The goal is for cybersecurity to be “baked in” to software development per a DevSecOps approach, not “bolted on,” Walden added.

For many federal agencies, zero trust and the software community go hand-in-hand. At the Department of the Air Force, software factories helped jump start the journey to zero trust, according to recent interviews with CIO Lauren Knausenberger and CTO Jay Bonci.

“Software factories are great for many reasons — for one, they allow us to move and prototype things very quickly,” Bonci said in an interview with GovCIO Media & Research. “Many of the early zero trust component implementations came out of Cloud One and Platform One. They have also been eager to help us get our hands around some particularly snarly problems.”

At the Consumer Financial Protection Bureau (CFPB), zero trust principles are helping secure the software supply chain after the SolarWinds and Log4Shell incidents.

Building Cybersecurity Awareness

Federal agencies often talk about building a more cyber-aware culture within their organizations, but all end users of technology need to become more cyber aware.

Anne Neuberger, deputy assistant to the President and deputy national security advisor at the White House, described how New York City restaurants are required to display cleanliness ratings on their front windows so customers can make the best choice when deciding where to eat and how that same principle should be applied to Internet of Things (IoT) devices, such as medical devices, baby monitors and internet routers.

Cybersecurity ratings for all internet-connected devices should be available like a nutrition label on packaged food, she said during the CSIS event Thursday.

“The White House hosted an effort on IoT labeling and that effort is a way to give the customer the power to assess, is this secure or not? And we see again and again the customer wants to buy secure,” she said.

The Cybersecurity and Infrastructure Security Agency (CISA) has prioritized cybersecurity awareness under Director Jen Easterly’s leadership beginning with the launch of the Joint Cyber Defense Collaborative (JCDC) — an industry and government partnership to share information about potential and actual cyber incidents — and the Shields Up campaign, which began at the beginning of the Russia-Ukraine war.

“It’s really about working together to defend the ecosystem,” Easterly said at the 2022 Billington Cybersecurity Summit. “Everything we’ve learned over the past year as we have been building our partnerships through JCDC, Log4Shell, the Shields Up campaign, it really capitalizes on our superpower. We all need to work together, all of our defender partners. It’s industry, it’s state and local, it’s nonprofit partners, research community and the privacy community. Attackers have budgets, too.
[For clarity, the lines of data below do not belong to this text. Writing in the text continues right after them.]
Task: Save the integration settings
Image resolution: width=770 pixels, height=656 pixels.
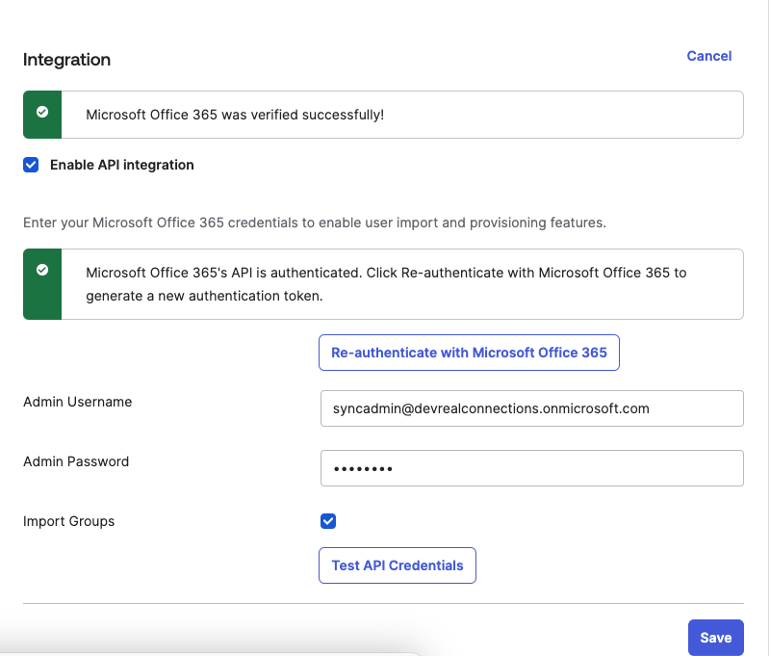Action: click(715, 638)
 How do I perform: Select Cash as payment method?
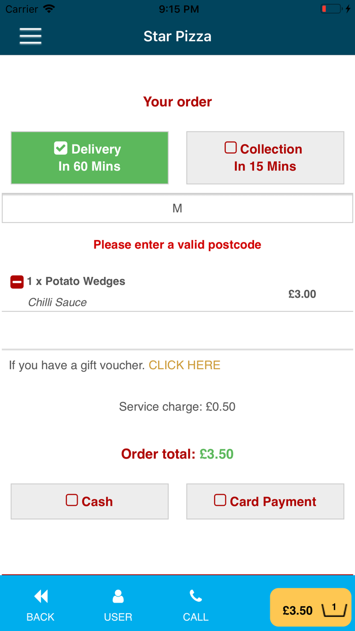click(x=89, y=501)
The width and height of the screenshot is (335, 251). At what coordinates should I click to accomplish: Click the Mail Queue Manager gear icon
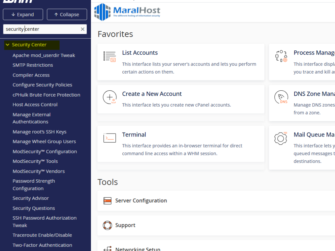[281, 138]
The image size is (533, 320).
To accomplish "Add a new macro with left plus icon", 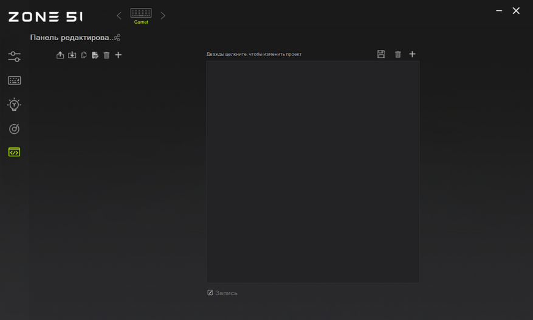I will (119, 55).

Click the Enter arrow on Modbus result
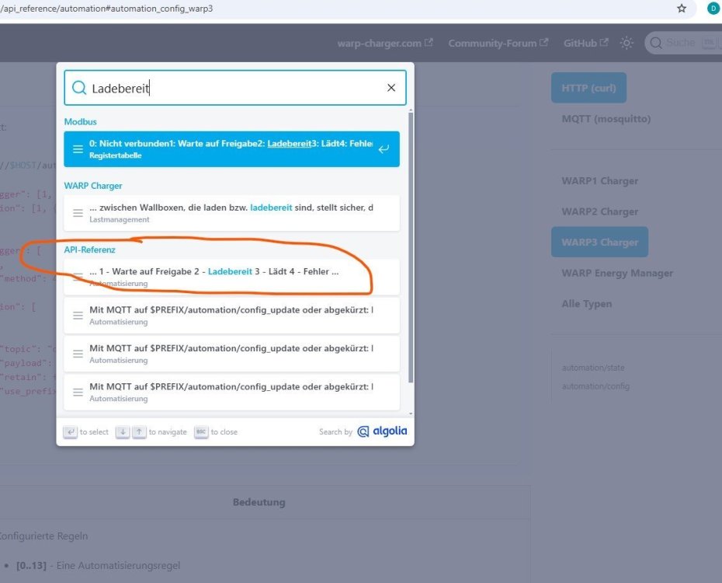click(x=384, y=149)
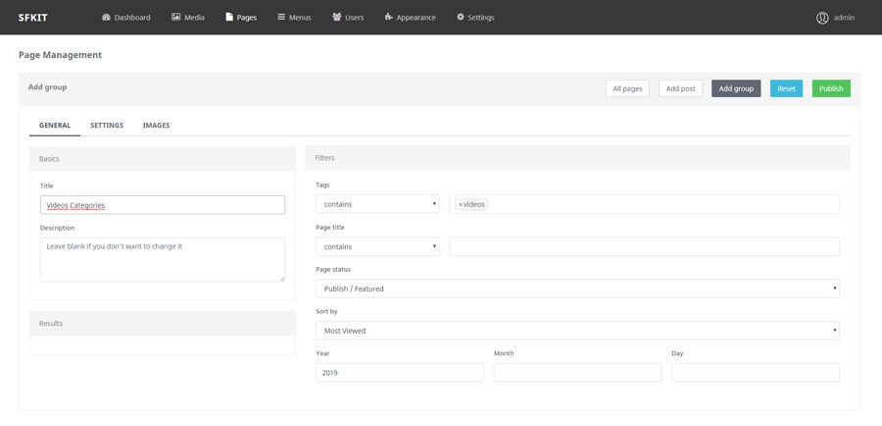Viewport: 882px width, 426px height.
Task: Click the Dashboard gauge icon
Action: 106,18
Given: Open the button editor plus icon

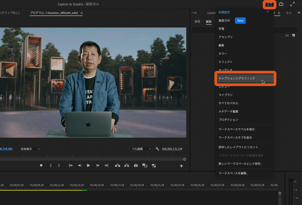Looking at the screenshot, I should pyautogui.click(x=181, y=166).
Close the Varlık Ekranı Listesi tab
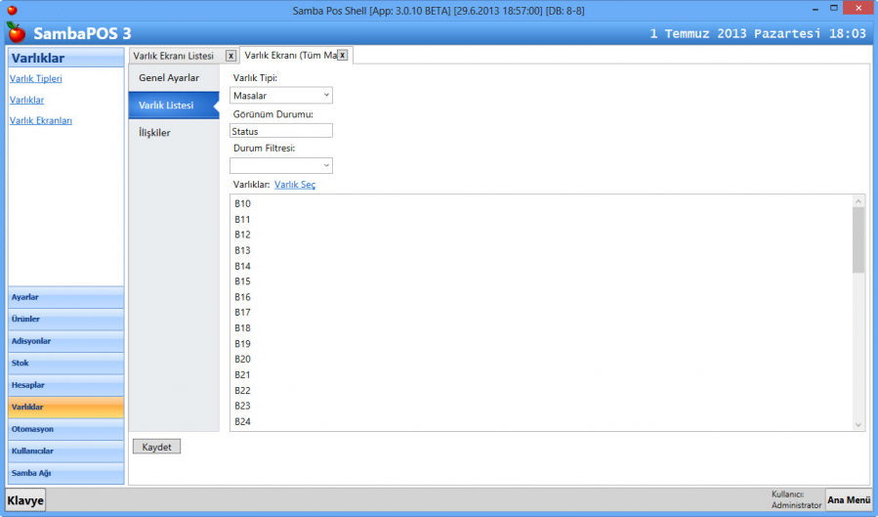878x517 pixels. point(230,56)
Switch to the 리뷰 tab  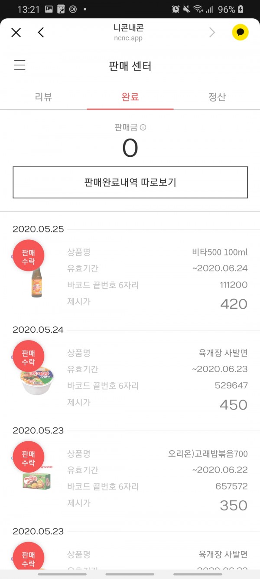(43, 97)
We have to work together to make sure we’re increasing the marginal cost so attackers have to burn a zero day if they want to go after critical infrastructure.”

JCDC will focus on securing open-source software this year, according to the 2023 planning agenda announced in February.

Going forward, the federal government will rely on industry to execute the new cybersecurity strategy, White House leaders said.

“It’s a team effort,” Walden said. “We need the private sector to step forward with us.”

But the push for increased partnership between government and industry to address systemic cybersecurity problems is also a call for greater responsibility given the impact poor cybersecurity has on the nation’s economy, society and future prosperity.

“Too often we’re relying on the individual consumer, small businesses, local and state governments to defend against nation states, and that is an unfair burden we’re putting on the wrong folks,” Rajan said. “What we need to rebalance is the players that can bear that burden in the public, and private sectors need to do their fair share of cybersecurity.”